La trágica Gloria Swanson de El crepúsculo de los dioses solo ve una y otra vez, en su viejo y claustrofóbico castillo, las películas del cine mudo que ella protagonizó y la convirtieron en estrella. El director de cine convencido de que la misión de este solo tiene sentido si reproduce la realidad del universo de lágrimas en el que sobrevive la gente descubrirá que los presos en condiciones inhumanas solo anhelan reír y soñar al mirar lo que se desarrolla en la pantalla. Hablo de la maravillosa Los viajes de Sullivan creada por el ya intolerablemente ignorado Preston Sturges.

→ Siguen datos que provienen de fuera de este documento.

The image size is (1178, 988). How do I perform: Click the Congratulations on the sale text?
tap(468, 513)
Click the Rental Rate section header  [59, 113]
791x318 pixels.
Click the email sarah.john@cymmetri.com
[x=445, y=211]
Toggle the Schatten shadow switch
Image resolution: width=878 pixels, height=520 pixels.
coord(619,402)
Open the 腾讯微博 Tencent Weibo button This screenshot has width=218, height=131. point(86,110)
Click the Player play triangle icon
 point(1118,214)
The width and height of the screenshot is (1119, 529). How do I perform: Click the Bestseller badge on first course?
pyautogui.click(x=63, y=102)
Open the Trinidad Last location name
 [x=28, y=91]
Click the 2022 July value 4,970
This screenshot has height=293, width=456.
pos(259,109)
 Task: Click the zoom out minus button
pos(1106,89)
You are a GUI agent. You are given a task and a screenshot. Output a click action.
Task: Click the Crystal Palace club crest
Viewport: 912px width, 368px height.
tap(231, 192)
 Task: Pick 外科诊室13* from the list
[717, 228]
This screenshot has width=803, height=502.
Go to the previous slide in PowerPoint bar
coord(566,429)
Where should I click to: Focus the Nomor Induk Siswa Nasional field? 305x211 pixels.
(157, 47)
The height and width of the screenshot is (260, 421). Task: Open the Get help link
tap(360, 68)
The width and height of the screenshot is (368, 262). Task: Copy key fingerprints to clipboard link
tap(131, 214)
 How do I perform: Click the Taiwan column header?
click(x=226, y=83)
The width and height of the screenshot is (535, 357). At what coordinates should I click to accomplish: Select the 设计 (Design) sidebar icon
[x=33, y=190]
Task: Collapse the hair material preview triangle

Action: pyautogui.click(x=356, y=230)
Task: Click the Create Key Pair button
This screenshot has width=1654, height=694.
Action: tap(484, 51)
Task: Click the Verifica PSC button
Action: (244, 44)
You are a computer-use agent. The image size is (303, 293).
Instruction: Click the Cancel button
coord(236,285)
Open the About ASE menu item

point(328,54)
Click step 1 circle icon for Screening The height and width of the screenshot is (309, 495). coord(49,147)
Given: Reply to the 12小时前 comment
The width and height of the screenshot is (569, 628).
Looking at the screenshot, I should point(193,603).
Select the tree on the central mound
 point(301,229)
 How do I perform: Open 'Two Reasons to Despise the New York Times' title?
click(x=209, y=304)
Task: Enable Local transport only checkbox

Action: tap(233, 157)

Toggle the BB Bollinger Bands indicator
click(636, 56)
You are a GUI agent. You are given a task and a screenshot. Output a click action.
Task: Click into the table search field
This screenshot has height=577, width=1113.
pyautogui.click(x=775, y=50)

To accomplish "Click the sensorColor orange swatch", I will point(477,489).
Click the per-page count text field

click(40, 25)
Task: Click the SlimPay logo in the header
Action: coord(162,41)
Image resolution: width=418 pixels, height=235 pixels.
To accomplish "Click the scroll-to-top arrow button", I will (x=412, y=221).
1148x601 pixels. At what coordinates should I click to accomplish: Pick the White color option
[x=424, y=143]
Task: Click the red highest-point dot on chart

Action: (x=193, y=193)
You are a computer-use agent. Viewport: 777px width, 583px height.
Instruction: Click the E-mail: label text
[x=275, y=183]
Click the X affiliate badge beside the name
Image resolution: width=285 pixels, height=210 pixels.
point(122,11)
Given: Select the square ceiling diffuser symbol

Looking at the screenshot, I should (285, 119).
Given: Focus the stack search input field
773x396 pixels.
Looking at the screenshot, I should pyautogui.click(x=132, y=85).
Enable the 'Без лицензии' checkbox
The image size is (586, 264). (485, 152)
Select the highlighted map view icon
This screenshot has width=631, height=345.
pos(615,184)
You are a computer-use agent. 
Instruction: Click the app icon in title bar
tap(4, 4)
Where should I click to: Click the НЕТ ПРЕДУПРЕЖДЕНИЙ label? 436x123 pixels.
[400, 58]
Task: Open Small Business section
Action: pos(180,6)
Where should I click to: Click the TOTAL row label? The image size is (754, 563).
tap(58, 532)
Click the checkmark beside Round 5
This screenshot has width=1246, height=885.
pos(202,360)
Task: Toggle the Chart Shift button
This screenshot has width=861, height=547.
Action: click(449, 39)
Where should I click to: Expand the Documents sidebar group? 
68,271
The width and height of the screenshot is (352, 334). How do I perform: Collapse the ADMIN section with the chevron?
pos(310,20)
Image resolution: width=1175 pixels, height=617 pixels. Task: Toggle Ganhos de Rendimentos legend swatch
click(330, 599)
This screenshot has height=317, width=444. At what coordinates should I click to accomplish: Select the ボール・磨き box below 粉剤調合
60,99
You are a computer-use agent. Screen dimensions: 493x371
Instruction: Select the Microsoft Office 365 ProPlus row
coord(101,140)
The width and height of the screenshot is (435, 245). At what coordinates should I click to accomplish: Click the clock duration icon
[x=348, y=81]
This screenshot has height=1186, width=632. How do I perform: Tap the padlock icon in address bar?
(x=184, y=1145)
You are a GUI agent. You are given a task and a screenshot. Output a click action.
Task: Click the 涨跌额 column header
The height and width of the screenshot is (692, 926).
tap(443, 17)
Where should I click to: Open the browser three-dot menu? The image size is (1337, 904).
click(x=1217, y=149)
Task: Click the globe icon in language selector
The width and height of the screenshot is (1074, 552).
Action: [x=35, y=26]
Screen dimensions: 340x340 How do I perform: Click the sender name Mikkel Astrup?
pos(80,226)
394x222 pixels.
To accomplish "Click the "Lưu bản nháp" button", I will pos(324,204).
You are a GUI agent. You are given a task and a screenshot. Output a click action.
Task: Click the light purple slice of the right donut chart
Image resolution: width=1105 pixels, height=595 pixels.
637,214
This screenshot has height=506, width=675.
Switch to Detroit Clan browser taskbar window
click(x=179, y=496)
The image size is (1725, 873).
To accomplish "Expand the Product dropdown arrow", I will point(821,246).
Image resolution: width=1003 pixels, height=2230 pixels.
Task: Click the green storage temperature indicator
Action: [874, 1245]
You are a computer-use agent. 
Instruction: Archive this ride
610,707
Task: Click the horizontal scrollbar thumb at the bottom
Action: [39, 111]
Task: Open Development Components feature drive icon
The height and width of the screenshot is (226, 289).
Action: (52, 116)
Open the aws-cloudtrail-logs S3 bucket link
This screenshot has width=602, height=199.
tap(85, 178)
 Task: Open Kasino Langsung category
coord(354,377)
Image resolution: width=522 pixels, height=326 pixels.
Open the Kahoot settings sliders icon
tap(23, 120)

Y es admirable la inextinguible pasión y el enloquecido posibilismo que atesora el peor director de la historia del cine para conseguir rodar sus sueños en el precioso e hilarante retrato que hace de él Tim Burton en Ed Wood.
La lista de películas que reflexionan sobre la creación del cine o la extinción de este en su hábitat natural sería muy larga y conmocionante al recordarlas. Pero igual hay suerte y las salas oscuras sobrevivan. De forma marginal, pero todavía en pie. Los náufragos y los soñadores las seguimos necesitando.